:: INSTRUCTION 1 ::
Please say whether each statement, marked (a), (b), (c), agrees with the post about Neil Bush, the Rev. Moon and Paraguay below. Answer yes or no for each and quote the deciding words of the post.
(a) The writer once freelanced for United Press International.
(b) Rev. Sun Myung Moon took over UPI in the early 2000s.
(c) The writer says people hate spam more than taxes.
:: INSTRUCTION 2 ::
Resume the post about Neil Bush, the Rev. Moon and Paraguay below, writing on from its last sentence.

:: DOCUMENT TEXT ::

Neil Bush, the Rev. Moon and Paraguay
April 2nd, 2008As a former freelancer for United Press International, I am always interested in stories related to what has happened to the old wire service since UPI was taken over in the early 1990s by the crazy-rich Korean Rev. Sun Myung Moon. He also owns the Washington Times, and has some interesting connections to the Bush family.
I’m also interested in stories out of Paraguay, since we get a lot of spam from there and wonder if the Bush family is in on the world’s largest spam operation. If so, and we could prove it, we might be able to turn the rest of the country against this festering monarchy. People hate spam almost as much as taxes.
And, we are always interested in seeing so-called conservatives who finally come around to the point of view we’ve had for the past four years about the Bush family’s destructive influence on the U.S. democratic republic.
Since the corporate chain newspaper reporters like to accuse bloggers of being “liberal” and promoting conspiracy theories, it’s nice to point out now and then that there are conservative critics too.

:: DATA SEGMENT ::
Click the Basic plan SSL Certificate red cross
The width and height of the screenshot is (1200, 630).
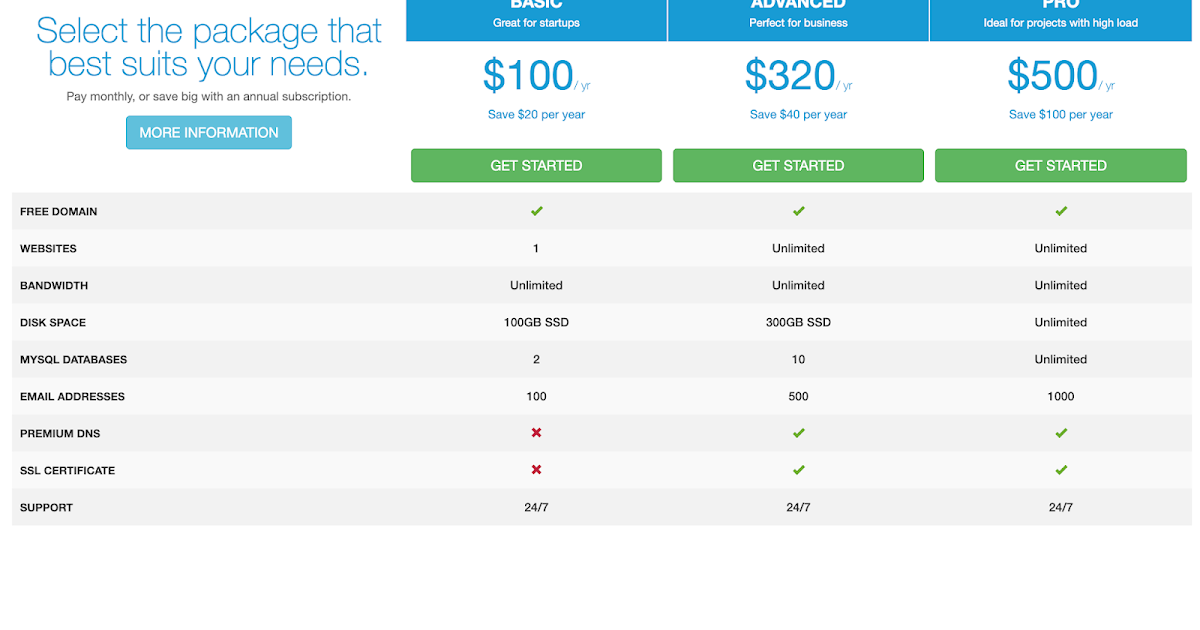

:: WRITTEN ANSWER 1 ::
(a) Yes: "As a former freelancer for United Press International"
(b) No: "since UPI was taken over in the early 1990s by the crazy-rich Korean Rev. Sun Myung Moon"
(c) No: "People hate spam almost as much as taxes."

:: WRITTEN ANSWER 2 ::
Bill Berkowitz is a longtime observer of the conservative movement. His column, “Conservative Watch,” documents the strategies, players, institutions, victories and defeats of the American Right. He wrote this story for the Dissident Voice. It’s not particularly well written, but passes on some interesting facts, like a lot of blogging – and newspaper reporting. Do I have to make these points explicit again and again?
Over the past several years, Neil Bush, the younger brother of President George W. Bush and the son of former President George H.W. Bush, has made several international trips on behalf of the Reverend Sun Myung Moon’s assorted enterprises. In late February, Bush called on Paraguay’s president while in the country as a guest of a business federation founded by the Rev. Moon.
A source in the Paraguayan president’s office, who spoke on the condition of anonymity, confirmed that Neil had met with President Nicanor Duarte “along with a delegation from the Universal Peace Federation,” a group associated with Moon. According to its website, the UPF “is a global alliance of individuals and organizations dedicated to building a world of peace, a world in which everyone can live in freedom, harmony, cooperation, and co-prosperity for all.”
Meanwhile, back home, late last year, a number of news reports confirmed that the U.S. Department of Education’s Inspector General was looking into “allegations that federal money is being spent inappropriately on technology sold to schools” by Ignite! Learning, a company founded by Neil Bush.
Society Transformers?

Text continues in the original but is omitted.